Restate word for word the lines below, from the one containing "Task: Switch to the KR 세금계산서 tab" through the final line, with no pictures included.

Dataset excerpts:

-- Opening Marker --

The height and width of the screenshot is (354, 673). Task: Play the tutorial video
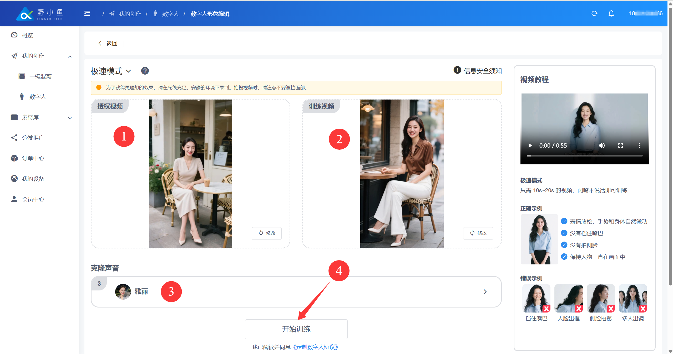(x=530, y=145)
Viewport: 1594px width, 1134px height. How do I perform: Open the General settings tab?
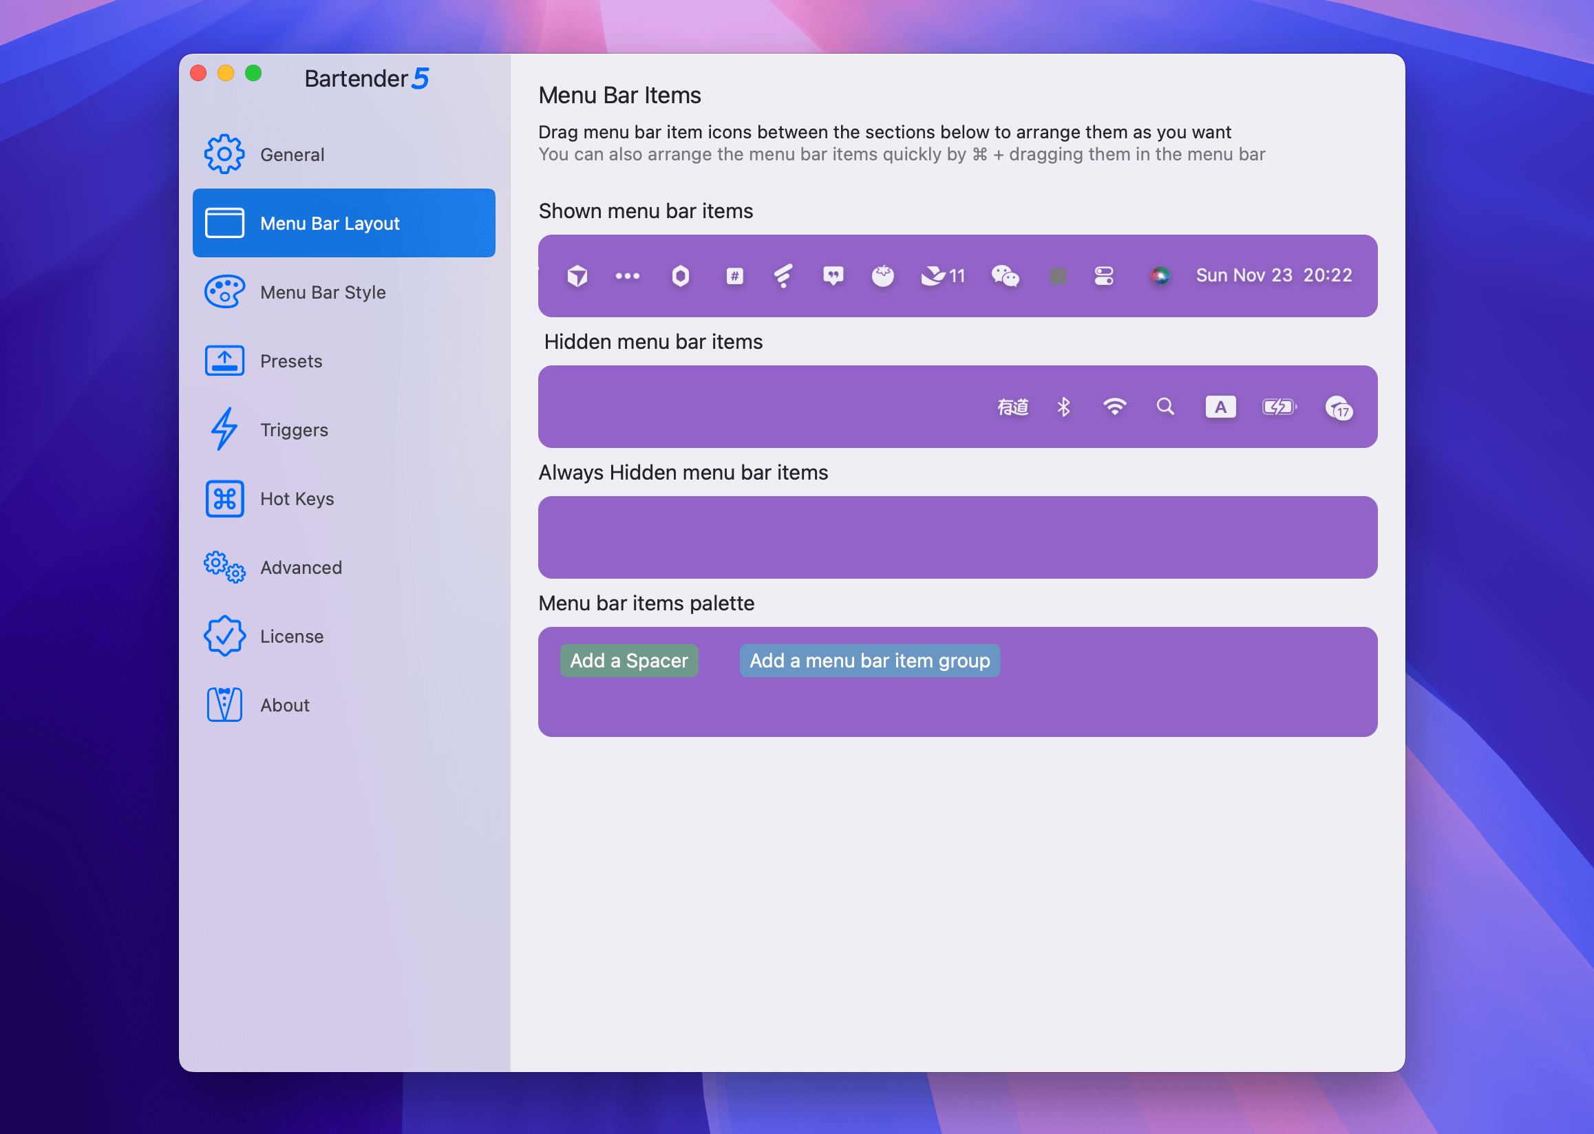click(x=292, y=154)
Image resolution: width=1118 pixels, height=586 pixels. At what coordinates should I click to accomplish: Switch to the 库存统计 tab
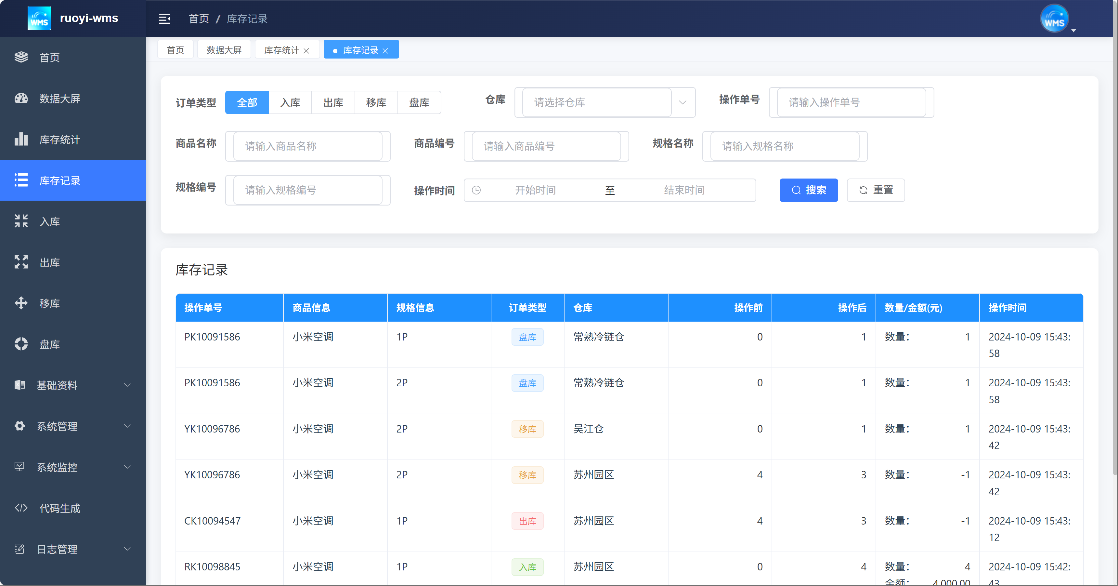point(281,50)

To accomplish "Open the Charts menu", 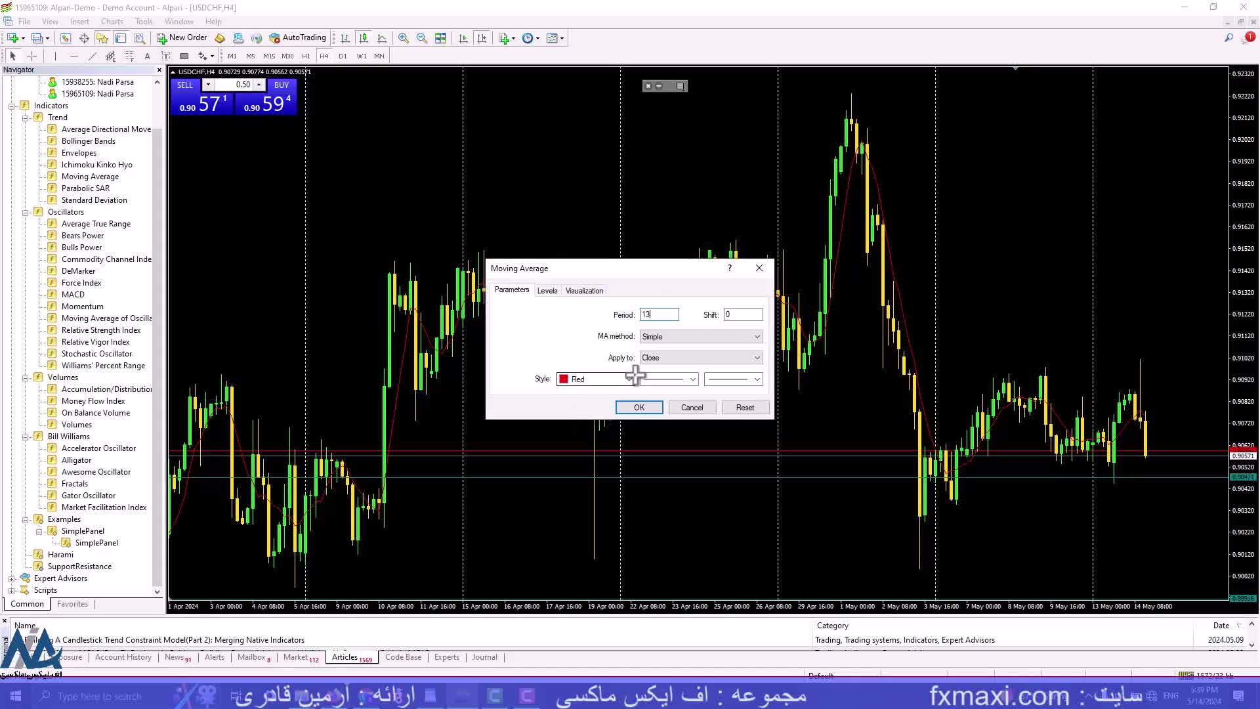I will click(112, 22).
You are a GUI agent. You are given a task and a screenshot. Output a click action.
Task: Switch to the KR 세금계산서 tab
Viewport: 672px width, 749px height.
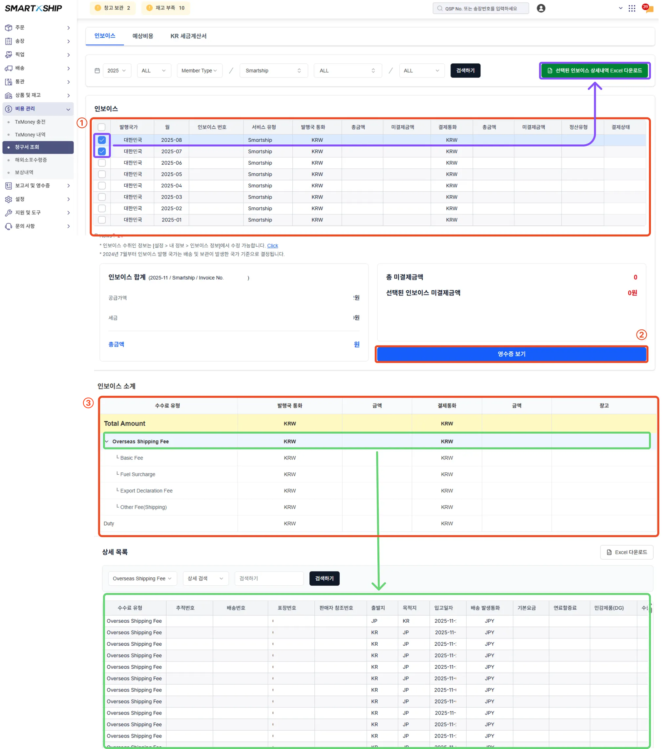pyautogui.click(x=188, y=36)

-- Closing Marker --

= EXERCISE RESULT =
Task: Switch to the KR 세금계산서 tab
Viewport: 672px width, 749px height.
pyautogui.click(x=188, y=36)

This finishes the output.